Page text
══════

Boron Transport in Rice

Boron (B) is an essential micronutrient for plant growth and development. Its major physiological function is to maintain the structure of the cell wall by crosslinking pectic polysaccharides through borate-diol bonding of two rhamnogalacturonan II molecules. B is immobile in most plant species. Therefore, a continuous supply of B is required to maintain growth of newly developing tissues and deficiency of B will result in the cessation of root elongation, reduced leaf expansion, and loss of fertility. On the other hand, B also shows toxicity to plants when present in excess. Both B deficiency and toxicity cause crop losses in many areas of the world.
 B is preferentially delivered to developing tissues in many plant species under conditions of low or no transpiration but the molecular mechanisms underlying the preferential distribution of B to these developing tissues are poorly understood. Here, Shao et al. (10.1104/pp.17.01054) present evidence that a member of nodulin 26-like intrinsic protein (NIP), OsNIP3;1, is involved in this preferential distribution in rice. OsNIP3;1 was highly expressed in the nodes and its expression was up-regulated by B deficiency, but down-regulated by high B. OsNIP3;1 was localized at 
 the xylem parenchyma cells of enlarged vascular bundles of nodes facing toward the xylem vessels. Furthermore, this protein was rapidly degraded 
within a few hours in response to high B. Knockout of this gene scarcely affected the uptake and root-to-shoot translocation of B, but altered B distribution in different organs in the shoot. 
These results indicate that OsNIP3;1 located in the nodes is involved in the preferential distribution of B to the developing tissues by unloading B from the xylem in rice and that it is regulated at both the transcriptional and protein level in response to external B level.

══════

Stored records
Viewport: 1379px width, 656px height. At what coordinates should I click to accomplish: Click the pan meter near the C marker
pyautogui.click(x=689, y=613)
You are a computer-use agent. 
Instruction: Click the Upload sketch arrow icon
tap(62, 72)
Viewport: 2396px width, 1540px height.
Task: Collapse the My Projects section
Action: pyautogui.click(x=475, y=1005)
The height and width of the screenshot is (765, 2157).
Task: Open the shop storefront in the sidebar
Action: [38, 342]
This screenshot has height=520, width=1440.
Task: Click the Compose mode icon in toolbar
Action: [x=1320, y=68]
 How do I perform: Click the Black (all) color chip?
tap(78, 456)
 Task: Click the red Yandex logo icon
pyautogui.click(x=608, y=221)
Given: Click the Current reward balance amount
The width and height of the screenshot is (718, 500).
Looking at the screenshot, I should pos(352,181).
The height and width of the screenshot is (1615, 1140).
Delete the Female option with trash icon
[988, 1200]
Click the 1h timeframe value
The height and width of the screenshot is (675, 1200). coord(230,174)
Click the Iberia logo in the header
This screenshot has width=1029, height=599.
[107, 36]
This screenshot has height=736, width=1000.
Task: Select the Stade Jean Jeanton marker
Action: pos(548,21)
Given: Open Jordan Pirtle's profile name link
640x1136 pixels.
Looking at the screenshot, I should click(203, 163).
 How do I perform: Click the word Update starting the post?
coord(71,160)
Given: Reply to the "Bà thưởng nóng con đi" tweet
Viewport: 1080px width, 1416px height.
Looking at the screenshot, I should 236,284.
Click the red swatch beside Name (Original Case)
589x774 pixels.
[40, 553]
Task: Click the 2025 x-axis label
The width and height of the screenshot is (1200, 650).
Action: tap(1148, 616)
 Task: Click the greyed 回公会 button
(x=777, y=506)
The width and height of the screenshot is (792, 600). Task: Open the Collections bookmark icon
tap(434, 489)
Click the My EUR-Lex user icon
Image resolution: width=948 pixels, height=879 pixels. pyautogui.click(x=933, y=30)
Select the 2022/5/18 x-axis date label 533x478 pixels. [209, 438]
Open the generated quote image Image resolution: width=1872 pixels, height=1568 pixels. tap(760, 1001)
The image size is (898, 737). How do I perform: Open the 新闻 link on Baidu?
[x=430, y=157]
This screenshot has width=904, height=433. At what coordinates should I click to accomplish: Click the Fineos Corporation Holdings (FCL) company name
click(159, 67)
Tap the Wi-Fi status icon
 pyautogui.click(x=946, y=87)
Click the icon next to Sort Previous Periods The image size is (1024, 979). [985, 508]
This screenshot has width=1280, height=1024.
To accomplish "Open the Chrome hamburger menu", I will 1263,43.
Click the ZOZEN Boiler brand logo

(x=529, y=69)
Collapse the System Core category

══════

Brief 1
According to the text on boron transport in rice, why do plants need a continuous supply of B?
Brief 2
Can you restate word for word the passage of the text on boron transport in rice from "Boron (B) is" to "of the world."?
Brief 3
Can you rewrite the paragraph of the text on boron transport in rice that begins "Boron (B) is an essential micronutrient" as a brief list that keeps its main facts?

Exercise response 1
B is immobile in most plant species, so newly developing tissues need a continuous supply to keep growing. Without it, root elongation stops, leaf expansion is reduced, and fertility is lost.

Exercise response 2
Boron (B) is an essential micronutrient for plant growth and development. Its major physiological function is to maintain the structure of the cell wall by crosslinking pectic polysaccharides through borate-diol bonding of two rhamnogalacturonan II molecules. B is immobile in most plant species. Therefore, a continuous supply of B is required to maintain growth of newly developing tissues and deficiency of B will result in the cessation of root elongation, reduced leaf expansion, and loss of fertility. On the other hand, B also shows toxicity to plants when present in excess. Both B deficiency and toxicity cause crop losses in many areas of the world.

Exercise response 3
- Boron (B) is an essential micronutrient for plant growth and development.
- Its main role is to maintain cell wall structure by crosslinking pectic polysaccharides through borate-diol bonding of two rhamnogalacturonan II molecules.
- B is immobile in most plant species, so new tissues need a continuous supply.
- B deficiency stops root elongation, reduces leaf expansion, and causes loss of fertility.
- Excess B is toxic to plants.
- Both B deficiency and B toxicity cause crop losses in many areas of the world.